Background: The urokinase plasminogen activator receptor (uPAR) moderates cell adhesion, migration and proliferation and has been found to be up regulated in a variety of malignancies. Several studies inversely associate uPAR expression in both neoplastic and tumor-associated stromal cells with survival in colorectal, breast and renal carcinoma. In the present study the expression pattern of uPAR and its association with survival was determined in a large cohort of pancreatic adenocarcinoma patients.

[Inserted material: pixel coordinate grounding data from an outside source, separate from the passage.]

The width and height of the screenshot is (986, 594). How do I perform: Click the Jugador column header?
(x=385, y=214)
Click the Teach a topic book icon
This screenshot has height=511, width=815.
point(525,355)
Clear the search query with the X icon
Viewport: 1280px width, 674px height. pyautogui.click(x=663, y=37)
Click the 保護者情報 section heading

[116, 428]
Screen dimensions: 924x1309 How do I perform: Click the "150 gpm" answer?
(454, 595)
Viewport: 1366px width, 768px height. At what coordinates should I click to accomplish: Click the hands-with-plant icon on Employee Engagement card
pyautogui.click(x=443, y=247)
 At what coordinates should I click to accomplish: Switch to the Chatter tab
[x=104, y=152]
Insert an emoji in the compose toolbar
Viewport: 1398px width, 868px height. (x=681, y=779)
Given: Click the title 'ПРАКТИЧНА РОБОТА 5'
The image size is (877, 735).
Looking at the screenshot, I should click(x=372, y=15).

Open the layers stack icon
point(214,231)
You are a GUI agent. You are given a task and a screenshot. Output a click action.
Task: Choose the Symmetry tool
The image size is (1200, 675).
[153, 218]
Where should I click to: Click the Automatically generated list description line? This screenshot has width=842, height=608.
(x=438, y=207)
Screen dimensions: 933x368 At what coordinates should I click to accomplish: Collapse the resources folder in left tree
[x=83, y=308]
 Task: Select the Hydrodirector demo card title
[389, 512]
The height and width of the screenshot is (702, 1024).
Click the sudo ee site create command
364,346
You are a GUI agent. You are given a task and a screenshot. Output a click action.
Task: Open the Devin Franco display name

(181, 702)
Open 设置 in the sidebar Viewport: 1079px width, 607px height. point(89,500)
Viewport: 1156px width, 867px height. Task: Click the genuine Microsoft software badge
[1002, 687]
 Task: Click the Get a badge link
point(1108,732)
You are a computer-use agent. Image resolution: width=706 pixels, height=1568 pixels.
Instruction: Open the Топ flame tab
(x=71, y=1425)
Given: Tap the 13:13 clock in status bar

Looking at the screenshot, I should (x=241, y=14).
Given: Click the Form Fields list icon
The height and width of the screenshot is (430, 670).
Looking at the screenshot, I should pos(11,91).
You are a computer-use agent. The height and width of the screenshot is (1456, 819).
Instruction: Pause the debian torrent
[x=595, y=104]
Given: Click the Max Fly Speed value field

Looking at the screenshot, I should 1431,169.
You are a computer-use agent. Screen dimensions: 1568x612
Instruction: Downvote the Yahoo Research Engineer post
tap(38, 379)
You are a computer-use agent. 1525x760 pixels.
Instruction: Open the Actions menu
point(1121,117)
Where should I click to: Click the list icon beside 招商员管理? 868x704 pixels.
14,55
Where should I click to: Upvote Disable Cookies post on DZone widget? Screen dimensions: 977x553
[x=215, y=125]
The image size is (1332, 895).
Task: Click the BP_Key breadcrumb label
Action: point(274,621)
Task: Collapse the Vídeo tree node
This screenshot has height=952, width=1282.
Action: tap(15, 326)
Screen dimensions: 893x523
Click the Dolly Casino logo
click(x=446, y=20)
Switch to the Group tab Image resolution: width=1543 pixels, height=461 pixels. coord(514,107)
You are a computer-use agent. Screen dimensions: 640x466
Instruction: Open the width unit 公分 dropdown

Methodology: A tissue microarray (TMA) was constructed by punching representative triplicate 2.0 mm cores from formalin-fixed and paraffin-embedded tissue blocks. The tissues were derived from 137 patients with pancreatic adenocarcinoma who underwent surgery with curative intent between 2001 and 2012. Immunohistochemical staining for uPAR, alpha smooth muscle actin and vimentin was conducted to identify uPAR positive cells, myofibroblasts and mesenchymal cells, respectively. uPAR-positive cells were classified as neoplastic or stromal cells. Furthermore, staining was dichotomized as low (<50% cells moderate/strong expression) or high (>50% cells moderate/strong expression). Kaplan-Meier curves and uni- and multivariate Cox regression analyses were used to compare uPAR expression with overall survival and disease free survival.
Findings: uPAR expression could be quantified in 89% (n=122) of the pancreatic adenocarcinomas. 66% of the cases (n=81) expressed an elevation of uPAR in neoplastic cells and 82% (n=100) in tumor-associated stromal cells (including myofibroblasts and mesenchymal cells). Tumor-associated stromal cell expression was correlated with neoplastic uPAR expression (p<0.001). 62% of the patients (n=75) had an elevated uPAR expression in neoplastic cells as well as stromal cells. Multivariate analyses showed a significant inverse relationship between uPAR expression in neoplastic cells and in both neoplastic and tumor-associated cells with overall survival and disease free survival. uPAR expression in stromal cells lost its significance in multivariate analyses.
Conclusion: uPAR is a potential biomarker capable of identifying high-risk pancreatic adenocarcinomas.